Of all the lines in the records below, copy only those that contain the string "Viewport".

:: RECORDED INFORMATION ::
····················
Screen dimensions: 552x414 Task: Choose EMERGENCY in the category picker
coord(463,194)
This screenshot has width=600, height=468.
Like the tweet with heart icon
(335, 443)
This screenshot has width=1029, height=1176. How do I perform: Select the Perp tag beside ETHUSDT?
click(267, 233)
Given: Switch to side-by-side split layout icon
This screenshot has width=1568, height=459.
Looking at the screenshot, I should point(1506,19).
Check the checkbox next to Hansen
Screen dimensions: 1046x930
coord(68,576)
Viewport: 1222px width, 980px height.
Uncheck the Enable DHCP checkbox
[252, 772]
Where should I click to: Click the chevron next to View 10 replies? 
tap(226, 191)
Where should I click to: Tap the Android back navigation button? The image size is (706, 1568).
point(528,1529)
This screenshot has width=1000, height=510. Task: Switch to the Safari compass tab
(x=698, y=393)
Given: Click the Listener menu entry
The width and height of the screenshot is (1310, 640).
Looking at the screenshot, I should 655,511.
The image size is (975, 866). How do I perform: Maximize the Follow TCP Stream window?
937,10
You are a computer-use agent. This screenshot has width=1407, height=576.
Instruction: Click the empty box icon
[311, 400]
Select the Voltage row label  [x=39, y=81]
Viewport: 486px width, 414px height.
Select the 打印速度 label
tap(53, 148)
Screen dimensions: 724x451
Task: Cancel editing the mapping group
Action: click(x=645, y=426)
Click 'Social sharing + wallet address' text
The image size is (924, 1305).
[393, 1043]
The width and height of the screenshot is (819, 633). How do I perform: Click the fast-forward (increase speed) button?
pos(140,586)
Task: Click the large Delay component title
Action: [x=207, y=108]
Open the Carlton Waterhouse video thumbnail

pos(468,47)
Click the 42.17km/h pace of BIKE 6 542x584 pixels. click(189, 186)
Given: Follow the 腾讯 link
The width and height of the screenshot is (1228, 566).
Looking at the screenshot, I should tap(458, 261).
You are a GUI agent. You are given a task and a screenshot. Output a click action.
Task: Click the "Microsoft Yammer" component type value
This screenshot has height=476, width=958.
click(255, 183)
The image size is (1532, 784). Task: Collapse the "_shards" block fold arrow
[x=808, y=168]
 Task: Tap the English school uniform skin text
····················
:: EXPECTED OUTPUT ::
Viewport: 1222px width, 980px height.
Viewport: 486px width, 414px height.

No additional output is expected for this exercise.